[STORED DATA — start]
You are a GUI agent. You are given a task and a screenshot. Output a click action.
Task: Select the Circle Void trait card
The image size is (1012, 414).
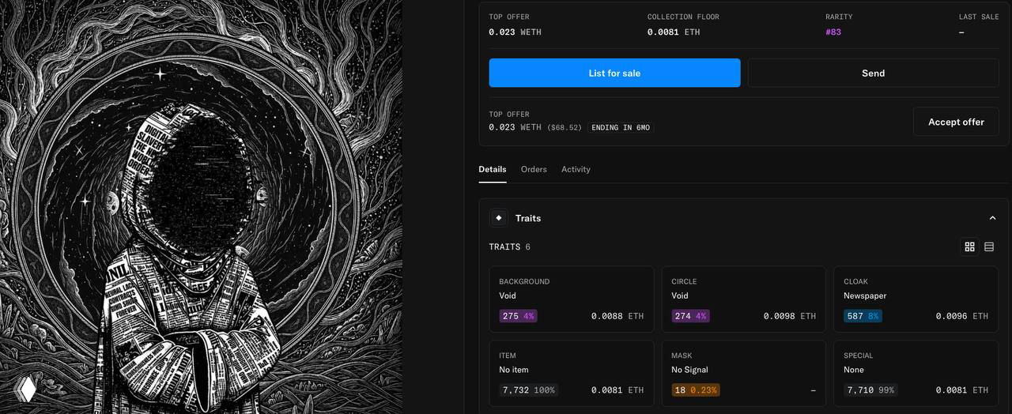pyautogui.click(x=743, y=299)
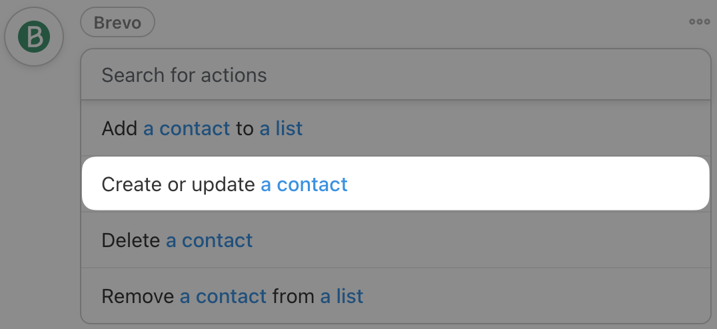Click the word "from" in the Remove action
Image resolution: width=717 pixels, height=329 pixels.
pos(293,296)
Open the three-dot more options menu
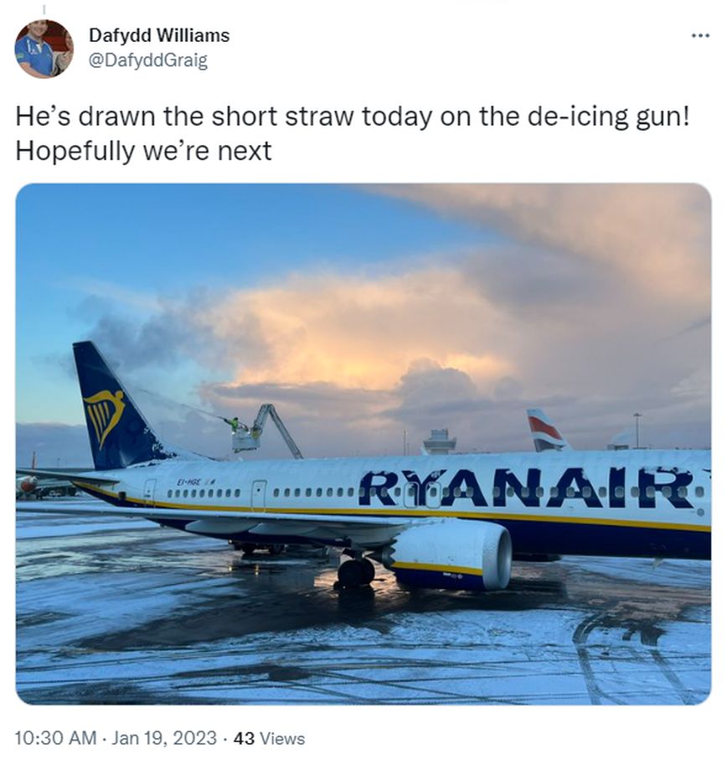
[STORED DATA — finish]
[STORED DATA — start]
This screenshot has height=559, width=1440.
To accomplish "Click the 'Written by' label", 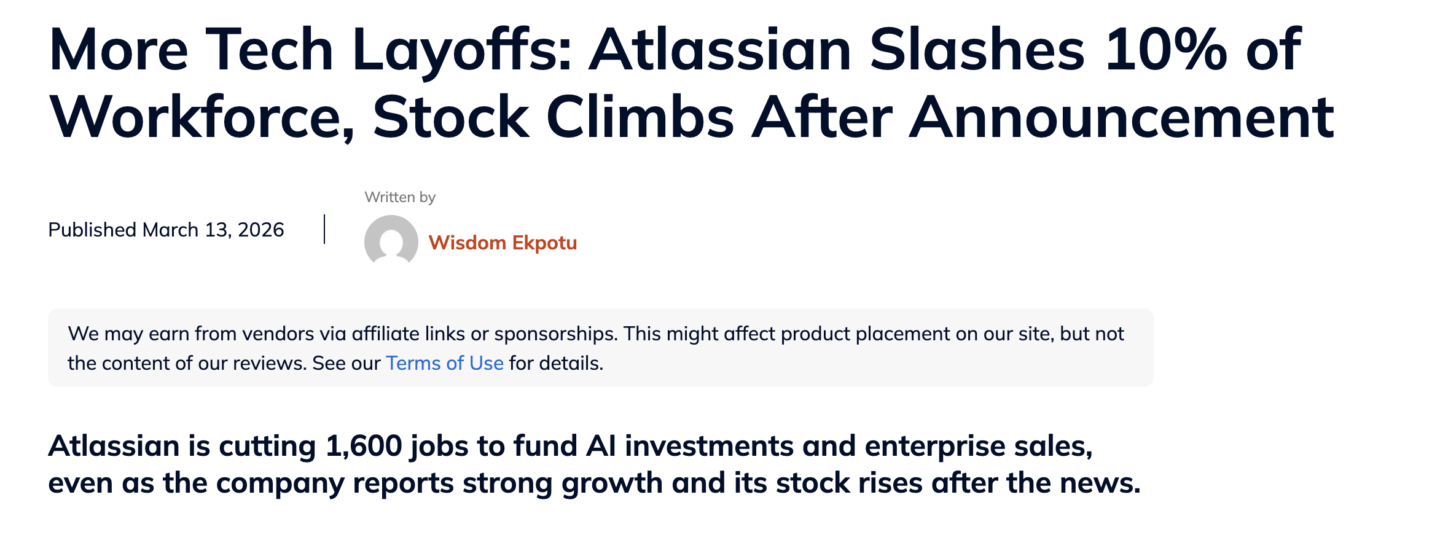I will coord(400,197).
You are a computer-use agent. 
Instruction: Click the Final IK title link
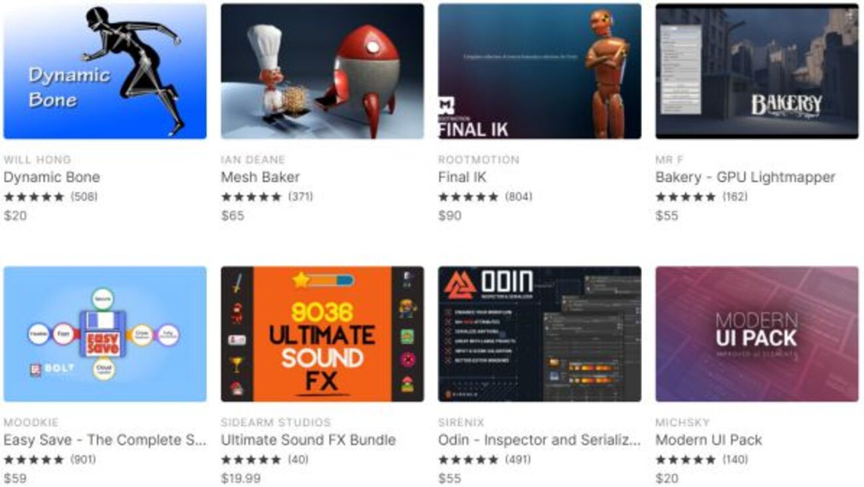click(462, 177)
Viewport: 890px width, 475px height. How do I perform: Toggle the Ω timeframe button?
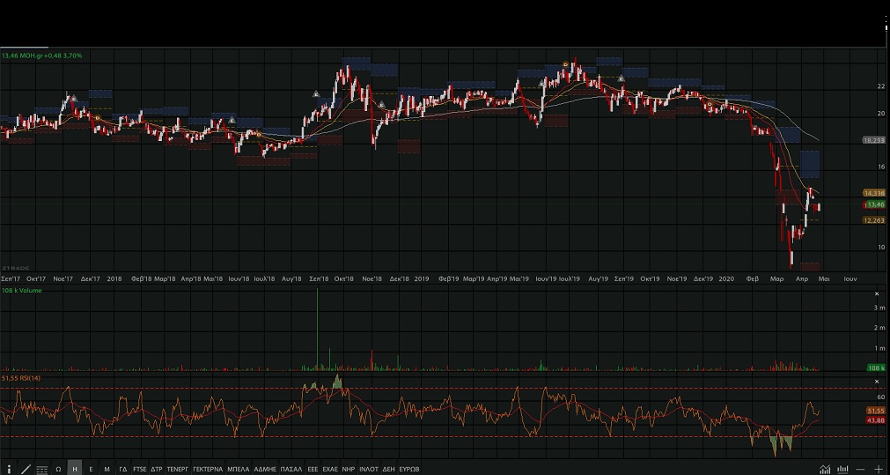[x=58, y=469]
[STORED DATA — finish]
WHAT THE TASK ASKS –
Print exactly the lines above that run from the one with "You are a GUI" to the one with "Open the three-dot more options menu", both included. No pictures.

EXPECTED ANSWER –
You are a GUI agent. You are given a task and a screenshot. Output a click action.
Task: Select the Circle Void trait card
The image size is (1012, 414).
pyautogui.click(x=743, y=299)
Click the word "from" in the Remove action
Image resolution: width=717 pixels, height=329 pixels.
pos(293,296)
Open the three-dot more options menu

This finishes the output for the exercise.